Sensible Dateien in Shopware-Projekten
Shopware-Projekte bringen zusätzliche Angriffsflächen mit – insbesondere durch JWT-Keys und die direkte Integration von Payment-Providern:
| Datei | Inhalt | Risiko |
|---|---|---|
.env |
APP_SECRET, INSTANCE_ID, DATABASE_URL, APP_URL |
Kritisch – Store-Kommunikation |
.env.local |
Überschreibungen für lokale Umgebung | Kritisch – lokale Secrets |
config/jwt/private.pem |
JWT Private Key für API-Auth | Kritisch – API-Zugang |
config/jwt/public.pem |
JWT Public Key | Mittel – öffentlich |
config/packages/*.yaml |
Payment-Provider-Keys, API-Credentials | Hoch – abhängig vom Inhalt |
**/*.sql / **/*.sql.gz |
Kunden-, Bestell-, Zahlungsdaten | Kritisch – DSGVO-relevant |
files/ |
Produkt-Medien, ggf.

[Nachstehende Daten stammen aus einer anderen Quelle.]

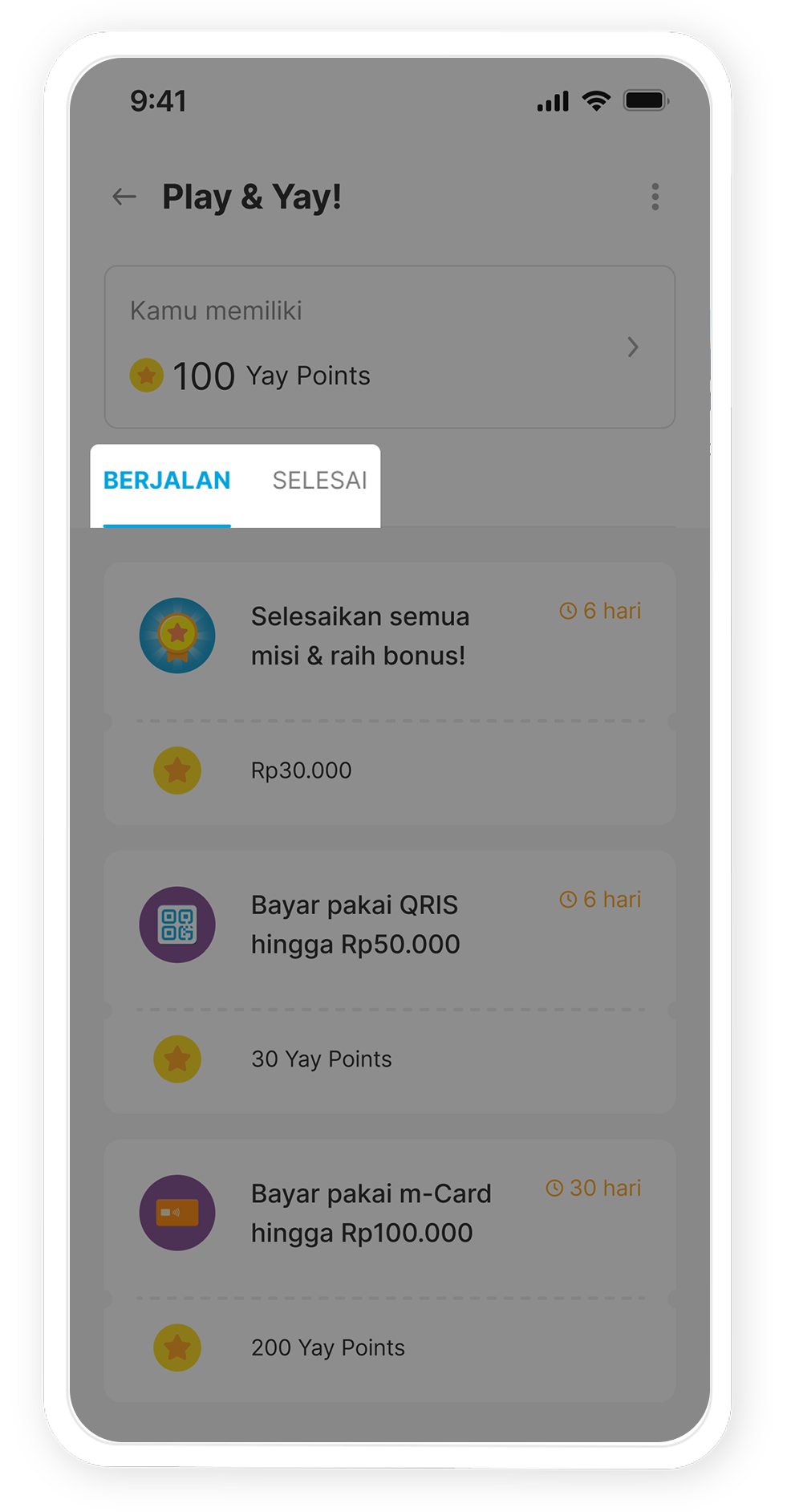This screenshot has width=787, height=1512.
Task: Open the three-dot overflow menu
Action: click(655, 197)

Kundenuploads | Mittel |
Empfohlene .claude/settings.json für Shopware
{
"permissions": {
"deny": [
"Read(.env)",
"Read(.env.*)",
"Read(.env.local)",
"Read(auth.json)",
"Read(config/jwt/private.pem)",
"Read(config/jwt/*.pem)",
"Read(**/*.sql)",
"Read(**/*.sql.gz)",
"Read(var/backups/**)",
"Read(files/**)",
"Read(public/media/**)"
]
}
}
Shopware Secrets Vault nutzen
Shopware 6 bietet einen integrierten Secrets Vault, der Secrets aus der Dateisystem-Ebene entfernt. Das reduziert die Angriffsfläche erheblich:
# Shopware PaaS
shopware secret:set DATABASE_URL --env prod
shopware secret:set APP_SECRET --env prod
# Lokal: Symfony Vault
bin/console secrets:set DATABASE_URL --env=prod
Ein Vault-Secret überschreibt automatisch gleichnamige .env-Variablen. Damit liegen sensible Werte nicht mehr als Klartext in Dateien – und können von AI-Tools gar nicht erst gelesen werden.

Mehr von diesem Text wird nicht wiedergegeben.